Easier way to run workflows, configurable across environments

These details have not been verified by PyPI

Project links

Project description

Welcome to Janis-Assistant

Janis is a workflow assistant designed to make the process of building and running workflows easier.

More specifically:

Janis core is a framework for specifying workflows, that can be transpiled to CWL and WDL.
Janis assistant runs manages an engine to these workflows and collects the results.

Quick start

pip3 install janis-pipelines

CWLTool

You can run a workflow in CWLTool with the following command line:

janis run --engine cwltool hello

To use CWLTool, you must have CWLTool in your path with either Docker or Node, see Engine support for more information.

Cromwell

Cromwell is the default engine, and can be ran with:

janis run --engine cromwell hello

To use Cromwell, you must have Java 1.8 available. See Engine support for more information.

CLI options:

run - Run a janis workflow (see the run parameters below)
watch - Watch an existing execution (folder or workflow ID)
abort - Issue an abort request to an existing execution
inputs - Generate an inputs file for a workflow
translate - Translate a workflow into CWL / WDL
metadata - Get the available metadata on an execution
version - Print the version of janis submodules.
spider - Print documentation for a tool (allows to trace problems with the Janistoolbox)

`run`

You can run a workflow with the run method, here's an example to run the hello world example:

janis run hello

View the help guide

# $ janis run -h

positional arguments:
  workflow              Run the workflow defined in this file or available
                        within the toolbox
  extra_inputs

optional arguments:
  -h, --help            show this help message and exit
  -i INPUTS, --inputs INPUTS
                        YAML or JSON inputs file to provide values for the
                        workflow (can specify multiple times)
  -o OUTPUT_DIR, --output-dir OUTPUT_DIR
                        This directory to copy outputs to.

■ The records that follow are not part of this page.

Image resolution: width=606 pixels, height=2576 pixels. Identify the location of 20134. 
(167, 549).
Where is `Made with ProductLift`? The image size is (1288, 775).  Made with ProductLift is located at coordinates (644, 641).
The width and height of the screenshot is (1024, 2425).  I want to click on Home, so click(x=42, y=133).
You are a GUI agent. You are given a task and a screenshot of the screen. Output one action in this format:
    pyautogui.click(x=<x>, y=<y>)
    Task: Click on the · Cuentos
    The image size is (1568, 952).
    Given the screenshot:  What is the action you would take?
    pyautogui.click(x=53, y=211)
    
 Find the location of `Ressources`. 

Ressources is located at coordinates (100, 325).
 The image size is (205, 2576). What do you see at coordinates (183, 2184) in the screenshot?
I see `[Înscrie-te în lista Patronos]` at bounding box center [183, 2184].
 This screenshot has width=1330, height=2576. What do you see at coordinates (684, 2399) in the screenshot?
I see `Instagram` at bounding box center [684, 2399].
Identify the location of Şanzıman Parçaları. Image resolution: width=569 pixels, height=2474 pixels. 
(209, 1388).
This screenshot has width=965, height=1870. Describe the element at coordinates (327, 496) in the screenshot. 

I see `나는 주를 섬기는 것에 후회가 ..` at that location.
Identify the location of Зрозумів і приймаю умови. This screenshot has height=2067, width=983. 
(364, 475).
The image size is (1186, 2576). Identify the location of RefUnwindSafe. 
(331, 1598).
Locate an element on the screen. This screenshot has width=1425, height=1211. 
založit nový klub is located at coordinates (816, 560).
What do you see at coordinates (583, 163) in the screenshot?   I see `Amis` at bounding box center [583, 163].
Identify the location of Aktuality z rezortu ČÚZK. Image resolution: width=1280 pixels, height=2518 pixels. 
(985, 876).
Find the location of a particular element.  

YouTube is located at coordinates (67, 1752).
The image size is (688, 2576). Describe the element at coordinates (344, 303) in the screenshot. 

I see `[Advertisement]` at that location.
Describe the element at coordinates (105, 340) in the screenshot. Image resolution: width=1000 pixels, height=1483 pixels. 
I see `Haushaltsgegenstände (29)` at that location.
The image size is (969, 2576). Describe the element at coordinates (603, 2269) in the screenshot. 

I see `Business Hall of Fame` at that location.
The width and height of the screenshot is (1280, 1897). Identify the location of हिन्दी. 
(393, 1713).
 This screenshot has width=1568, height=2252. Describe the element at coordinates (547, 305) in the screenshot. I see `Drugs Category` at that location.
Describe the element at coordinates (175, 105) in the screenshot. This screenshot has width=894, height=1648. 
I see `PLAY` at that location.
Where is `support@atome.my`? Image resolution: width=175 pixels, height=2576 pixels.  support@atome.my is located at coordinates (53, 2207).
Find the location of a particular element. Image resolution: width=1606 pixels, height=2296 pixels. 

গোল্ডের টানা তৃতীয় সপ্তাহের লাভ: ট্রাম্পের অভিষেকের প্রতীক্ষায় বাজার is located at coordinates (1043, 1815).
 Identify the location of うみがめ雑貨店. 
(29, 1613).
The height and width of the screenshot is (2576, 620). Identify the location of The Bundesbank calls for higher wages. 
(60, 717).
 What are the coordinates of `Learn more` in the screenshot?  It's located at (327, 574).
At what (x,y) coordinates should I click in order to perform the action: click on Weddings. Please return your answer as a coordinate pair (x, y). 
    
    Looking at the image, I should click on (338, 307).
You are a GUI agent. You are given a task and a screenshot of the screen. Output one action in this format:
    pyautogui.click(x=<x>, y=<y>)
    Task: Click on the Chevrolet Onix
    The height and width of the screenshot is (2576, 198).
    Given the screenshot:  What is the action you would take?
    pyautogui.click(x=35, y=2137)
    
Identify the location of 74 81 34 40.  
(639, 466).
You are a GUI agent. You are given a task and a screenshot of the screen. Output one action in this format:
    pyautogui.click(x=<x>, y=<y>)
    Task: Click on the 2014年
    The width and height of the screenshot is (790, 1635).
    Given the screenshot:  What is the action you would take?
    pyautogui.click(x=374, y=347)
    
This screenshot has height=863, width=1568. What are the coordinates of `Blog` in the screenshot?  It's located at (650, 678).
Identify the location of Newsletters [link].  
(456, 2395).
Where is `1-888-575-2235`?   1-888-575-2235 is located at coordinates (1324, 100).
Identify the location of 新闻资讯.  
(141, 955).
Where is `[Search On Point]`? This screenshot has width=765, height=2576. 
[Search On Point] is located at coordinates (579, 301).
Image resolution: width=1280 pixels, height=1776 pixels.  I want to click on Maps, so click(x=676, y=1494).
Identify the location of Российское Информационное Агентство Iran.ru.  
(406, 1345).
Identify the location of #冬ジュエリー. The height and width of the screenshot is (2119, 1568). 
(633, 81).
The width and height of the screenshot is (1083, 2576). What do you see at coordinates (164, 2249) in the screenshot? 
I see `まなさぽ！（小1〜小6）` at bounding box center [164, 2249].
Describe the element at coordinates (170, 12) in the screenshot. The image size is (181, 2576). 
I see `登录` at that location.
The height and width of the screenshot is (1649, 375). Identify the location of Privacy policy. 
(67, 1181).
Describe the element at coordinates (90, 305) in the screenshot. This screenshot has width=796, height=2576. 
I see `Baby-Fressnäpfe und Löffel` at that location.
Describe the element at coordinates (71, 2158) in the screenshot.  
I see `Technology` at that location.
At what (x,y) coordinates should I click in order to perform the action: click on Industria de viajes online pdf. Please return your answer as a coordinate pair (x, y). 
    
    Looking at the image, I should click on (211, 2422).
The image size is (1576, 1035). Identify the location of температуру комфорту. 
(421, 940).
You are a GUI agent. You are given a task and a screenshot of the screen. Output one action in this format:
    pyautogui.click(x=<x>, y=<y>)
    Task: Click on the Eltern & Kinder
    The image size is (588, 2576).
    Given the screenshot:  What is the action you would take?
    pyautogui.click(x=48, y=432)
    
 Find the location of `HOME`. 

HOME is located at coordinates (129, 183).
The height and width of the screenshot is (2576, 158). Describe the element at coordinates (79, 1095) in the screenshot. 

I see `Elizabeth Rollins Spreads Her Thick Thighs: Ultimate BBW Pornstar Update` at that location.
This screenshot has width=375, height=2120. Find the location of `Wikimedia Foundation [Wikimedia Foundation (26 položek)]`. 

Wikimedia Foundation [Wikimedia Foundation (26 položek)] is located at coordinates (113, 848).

By default
                        intermediate results are within a janis/execution
                        subfolder (unless overriden by a template)
  -B, --background      Run the workflow engine in the background (or submit
                        to a cluster if your template supports it)
  --progress            Show the progress screen if running in the background
  --keep-intermediate-files
                        Do not remove execution directory on successful
                        complete
  --skip-file-check     Skip checking if files exist before the start of a
                        workflow.
  --allow-empty-container
                        Some tools you use may not include a container, this
                        would usually (and intentionally) cause an error.
                        Including this flag will disable this check, and empty
                        containers can be used.
  --development         Apply common settings (--keep-execution-dir + --mysql)
                        to support incremental development of a pipeline

input manipulation:
  -r RECIPE, --recipe RECIPE
                        Use a provided recipe from a provided template
  --max-cores MAX_CORES
                        maximum number of cores to use when generating
                        resource overrides
  --max-memory MAX_MEMORY
                        maximum GB of memory to use when generating resource
                        overrides

hints:
  --hint-captureType {targeted,exome,chromosome,30x,90x,300x}
  --hint-engine {cromwell}

workflow collection arguments:
  --toolbox            Skip looking through the search path, and only look in
                        the toolbox
  -n NAME, --name NAME  If you have multiple workflows in your file, you may
                        want to help Janis out to select the right workflow to
                        run
  --no-cache            Force re-download of workflow if remote

engine arguments:
  --engine {cwltool,cromwell}
                        Choose an engine to start
  --cromwell-url CROMWELL_URL
                        Location to Cromwell

filescheme arguments:
  -f {local,ssh}, --filescheme {local,ssh}
                        Choose the filescheme required to retrieve the output
                        files where your engine is located. By selecting SSH,
                        Janis will SCP the files using the --filescheme-ssh-
                        binding SSH shortcut.
  --filescheme-ssh-binding FILESCHEME_SSH_BINDING
                        Only valid if you've selected the ssh filescheme. (eg:
                        scp cluster:/path/to/output local/output/dir)

validation arguments:
  --validation-reference VALIDATION_REFERENCE
                        reference file for validation
  --validation-truth-vcf VALIDATION_TRUTH_VCF
                        truthVCF for validation
  --validation-intervals VALIDATION_INTERVALS
                        intervals to validate between
  --validation-fields VALIDATION_FIELDS [VALIDATION_FIELDS ...]
                        outputs from the workflow to validate

beta features:
  --mysql               BETA: Run MySQL for persistence with Cromwell

Configuration

It's possible to configure a number of attributes of janis_assistant. You can provide a YAML configuration file in two ways:

CLI: --config /path/to/config.yml
Environment variable JANIS_CONFIGPATH=/path/to/config.yml
Default: $(HOME)/.janis/janis.conf - will additionally look for a config here.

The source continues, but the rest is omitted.